**Provided data**
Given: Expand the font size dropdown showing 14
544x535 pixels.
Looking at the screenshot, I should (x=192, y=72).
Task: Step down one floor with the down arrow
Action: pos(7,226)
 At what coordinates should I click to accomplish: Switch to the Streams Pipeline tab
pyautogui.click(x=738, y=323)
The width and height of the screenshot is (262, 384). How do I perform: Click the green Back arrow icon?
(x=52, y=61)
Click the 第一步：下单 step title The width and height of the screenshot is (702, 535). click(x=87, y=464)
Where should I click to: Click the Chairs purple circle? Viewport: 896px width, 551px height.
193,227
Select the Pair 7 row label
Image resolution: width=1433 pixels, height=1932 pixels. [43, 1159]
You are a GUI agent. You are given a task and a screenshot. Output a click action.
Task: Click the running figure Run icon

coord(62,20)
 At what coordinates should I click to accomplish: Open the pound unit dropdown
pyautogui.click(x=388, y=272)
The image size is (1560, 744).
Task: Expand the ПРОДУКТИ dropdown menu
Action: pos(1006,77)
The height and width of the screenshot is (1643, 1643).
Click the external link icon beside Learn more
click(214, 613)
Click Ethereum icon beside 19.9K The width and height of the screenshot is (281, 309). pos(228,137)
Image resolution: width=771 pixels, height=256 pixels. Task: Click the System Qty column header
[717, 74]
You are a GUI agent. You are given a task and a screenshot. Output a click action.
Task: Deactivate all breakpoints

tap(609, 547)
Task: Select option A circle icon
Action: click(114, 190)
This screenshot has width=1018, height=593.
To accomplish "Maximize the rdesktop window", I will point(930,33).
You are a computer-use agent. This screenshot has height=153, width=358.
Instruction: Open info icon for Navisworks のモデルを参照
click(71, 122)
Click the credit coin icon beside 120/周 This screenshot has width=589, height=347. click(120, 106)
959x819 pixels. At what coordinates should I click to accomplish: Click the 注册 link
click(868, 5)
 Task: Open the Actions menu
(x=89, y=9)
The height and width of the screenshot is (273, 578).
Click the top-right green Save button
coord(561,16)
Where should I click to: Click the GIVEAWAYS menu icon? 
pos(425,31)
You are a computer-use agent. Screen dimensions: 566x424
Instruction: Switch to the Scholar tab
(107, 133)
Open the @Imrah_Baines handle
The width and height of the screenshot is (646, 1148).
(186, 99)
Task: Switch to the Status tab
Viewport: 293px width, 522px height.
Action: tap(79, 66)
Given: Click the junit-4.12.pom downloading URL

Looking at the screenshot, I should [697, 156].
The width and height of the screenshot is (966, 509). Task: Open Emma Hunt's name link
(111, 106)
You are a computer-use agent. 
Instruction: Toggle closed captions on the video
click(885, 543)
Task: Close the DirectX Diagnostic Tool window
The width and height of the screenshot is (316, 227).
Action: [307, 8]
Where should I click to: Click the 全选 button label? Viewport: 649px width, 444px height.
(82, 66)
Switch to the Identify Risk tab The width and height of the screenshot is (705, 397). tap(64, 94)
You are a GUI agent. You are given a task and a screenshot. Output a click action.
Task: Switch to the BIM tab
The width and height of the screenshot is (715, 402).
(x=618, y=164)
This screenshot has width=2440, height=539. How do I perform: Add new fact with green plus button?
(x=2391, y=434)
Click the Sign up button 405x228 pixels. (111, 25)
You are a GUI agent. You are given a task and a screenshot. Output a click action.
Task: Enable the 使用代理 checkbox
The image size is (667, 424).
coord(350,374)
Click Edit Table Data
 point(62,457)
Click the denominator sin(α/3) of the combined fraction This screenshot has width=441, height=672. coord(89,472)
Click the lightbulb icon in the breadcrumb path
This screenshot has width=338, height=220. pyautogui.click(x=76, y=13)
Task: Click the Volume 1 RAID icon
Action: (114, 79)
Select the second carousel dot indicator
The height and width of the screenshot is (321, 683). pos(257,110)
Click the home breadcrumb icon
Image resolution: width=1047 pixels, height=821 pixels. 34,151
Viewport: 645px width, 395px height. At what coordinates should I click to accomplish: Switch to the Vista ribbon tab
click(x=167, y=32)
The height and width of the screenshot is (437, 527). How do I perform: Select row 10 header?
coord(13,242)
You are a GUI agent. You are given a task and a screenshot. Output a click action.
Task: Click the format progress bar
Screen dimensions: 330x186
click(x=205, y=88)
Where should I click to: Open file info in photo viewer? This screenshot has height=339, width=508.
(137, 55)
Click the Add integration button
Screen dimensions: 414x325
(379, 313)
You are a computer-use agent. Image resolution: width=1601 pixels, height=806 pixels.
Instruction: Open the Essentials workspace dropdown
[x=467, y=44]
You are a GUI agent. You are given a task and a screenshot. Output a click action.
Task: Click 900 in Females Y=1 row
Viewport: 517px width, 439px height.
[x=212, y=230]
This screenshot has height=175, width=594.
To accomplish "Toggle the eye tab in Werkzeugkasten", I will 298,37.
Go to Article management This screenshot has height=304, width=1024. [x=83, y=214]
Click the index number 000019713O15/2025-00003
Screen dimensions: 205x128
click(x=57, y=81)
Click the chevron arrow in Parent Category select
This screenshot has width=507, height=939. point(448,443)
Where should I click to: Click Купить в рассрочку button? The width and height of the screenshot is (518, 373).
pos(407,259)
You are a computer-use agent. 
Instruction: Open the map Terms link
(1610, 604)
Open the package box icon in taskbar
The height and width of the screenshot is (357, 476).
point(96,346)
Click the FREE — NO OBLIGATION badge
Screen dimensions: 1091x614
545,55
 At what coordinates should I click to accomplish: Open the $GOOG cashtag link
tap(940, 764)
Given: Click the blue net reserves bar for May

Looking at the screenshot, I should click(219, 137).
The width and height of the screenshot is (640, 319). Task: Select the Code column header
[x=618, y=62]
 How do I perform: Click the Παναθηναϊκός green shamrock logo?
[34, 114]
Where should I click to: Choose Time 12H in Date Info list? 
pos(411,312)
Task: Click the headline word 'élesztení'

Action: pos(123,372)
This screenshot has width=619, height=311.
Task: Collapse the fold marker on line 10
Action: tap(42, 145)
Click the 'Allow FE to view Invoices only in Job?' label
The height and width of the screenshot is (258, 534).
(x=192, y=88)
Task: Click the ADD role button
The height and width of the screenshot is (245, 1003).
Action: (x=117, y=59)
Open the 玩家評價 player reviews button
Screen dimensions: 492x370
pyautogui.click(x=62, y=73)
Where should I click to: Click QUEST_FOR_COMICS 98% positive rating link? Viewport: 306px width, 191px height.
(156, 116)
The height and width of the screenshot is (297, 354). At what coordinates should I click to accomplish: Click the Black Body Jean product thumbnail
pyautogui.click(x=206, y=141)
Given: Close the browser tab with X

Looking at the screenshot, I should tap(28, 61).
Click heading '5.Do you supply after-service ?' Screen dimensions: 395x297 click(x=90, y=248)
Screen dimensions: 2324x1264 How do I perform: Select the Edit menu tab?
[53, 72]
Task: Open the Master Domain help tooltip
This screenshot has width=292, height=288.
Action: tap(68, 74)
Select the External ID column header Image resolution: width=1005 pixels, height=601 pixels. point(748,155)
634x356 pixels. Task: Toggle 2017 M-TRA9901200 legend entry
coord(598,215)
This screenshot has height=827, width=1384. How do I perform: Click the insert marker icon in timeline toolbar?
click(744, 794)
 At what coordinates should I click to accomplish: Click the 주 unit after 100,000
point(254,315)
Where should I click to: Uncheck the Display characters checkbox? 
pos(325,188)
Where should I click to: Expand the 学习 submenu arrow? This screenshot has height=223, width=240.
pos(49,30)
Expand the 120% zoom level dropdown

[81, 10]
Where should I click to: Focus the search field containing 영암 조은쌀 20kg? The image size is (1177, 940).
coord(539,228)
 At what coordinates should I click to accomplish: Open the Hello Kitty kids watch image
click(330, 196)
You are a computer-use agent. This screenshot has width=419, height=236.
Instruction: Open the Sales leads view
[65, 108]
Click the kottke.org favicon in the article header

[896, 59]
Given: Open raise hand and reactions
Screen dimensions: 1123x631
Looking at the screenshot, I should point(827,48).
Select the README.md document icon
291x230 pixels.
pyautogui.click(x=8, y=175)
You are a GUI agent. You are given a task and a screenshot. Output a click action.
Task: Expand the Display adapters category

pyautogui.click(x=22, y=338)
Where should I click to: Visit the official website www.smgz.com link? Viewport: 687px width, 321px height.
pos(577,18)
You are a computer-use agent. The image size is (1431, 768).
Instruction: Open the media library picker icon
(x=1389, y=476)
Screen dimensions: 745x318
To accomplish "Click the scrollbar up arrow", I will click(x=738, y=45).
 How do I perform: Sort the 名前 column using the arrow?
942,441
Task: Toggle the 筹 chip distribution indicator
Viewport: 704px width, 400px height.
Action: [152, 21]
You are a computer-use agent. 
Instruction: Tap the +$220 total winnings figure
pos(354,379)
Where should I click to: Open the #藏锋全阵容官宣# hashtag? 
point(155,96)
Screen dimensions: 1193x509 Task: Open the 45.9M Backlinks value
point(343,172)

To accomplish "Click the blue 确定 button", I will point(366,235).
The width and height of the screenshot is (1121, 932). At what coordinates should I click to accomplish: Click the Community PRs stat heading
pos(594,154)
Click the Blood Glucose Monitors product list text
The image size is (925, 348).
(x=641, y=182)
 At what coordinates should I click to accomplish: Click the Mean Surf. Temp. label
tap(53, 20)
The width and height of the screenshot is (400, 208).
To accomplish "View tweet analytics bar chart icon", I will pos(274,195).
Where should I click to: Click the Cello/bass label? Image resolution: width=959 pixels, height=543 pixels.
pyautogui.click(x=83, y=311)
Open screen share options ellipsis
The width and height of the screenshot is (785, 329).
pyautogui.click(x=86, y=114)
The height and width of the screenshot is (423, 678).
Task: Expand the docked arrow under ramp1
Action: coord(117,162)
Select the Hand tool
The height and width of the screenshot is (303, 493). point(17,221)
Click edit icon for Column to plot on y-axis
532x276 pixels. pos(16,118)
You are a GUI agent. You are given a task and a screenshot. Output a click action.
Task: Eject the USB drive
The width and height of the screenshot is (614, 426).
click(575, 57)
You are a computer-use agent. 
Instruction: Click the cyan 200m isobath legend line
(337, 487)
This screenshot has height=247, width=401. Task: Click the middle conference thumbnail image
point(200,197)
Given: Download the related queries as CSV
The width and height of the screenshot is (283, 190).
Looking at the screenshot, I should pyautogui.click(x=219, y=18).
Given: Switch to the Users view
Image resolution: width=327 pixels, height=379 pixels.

**How to complete this task**
Write out the listing exactly from its first line to the line containing "Click the 第一步：下单". Both of those lines belong in the answer.

**Task solution**
Given: Expand the font size dropdown showing 14
544x535 pixels.
Looking at the screenshot, I should (x=192, y=72).
Task: Step down one floor with the down arrow
Action: pos(7,226)
 At what coordinates should I click to accomplish: Switch to the Streams Pipeline tab
pyautogui.click(x=738, y=323)
The width and height of the screenshot is (262, 384). How do I perform: Click the green Back arrow icon?
(x=52, y=61)
Click the 第一步：下单 step title The width and height of the screenshot is (702, 535). click(x=87, y=464)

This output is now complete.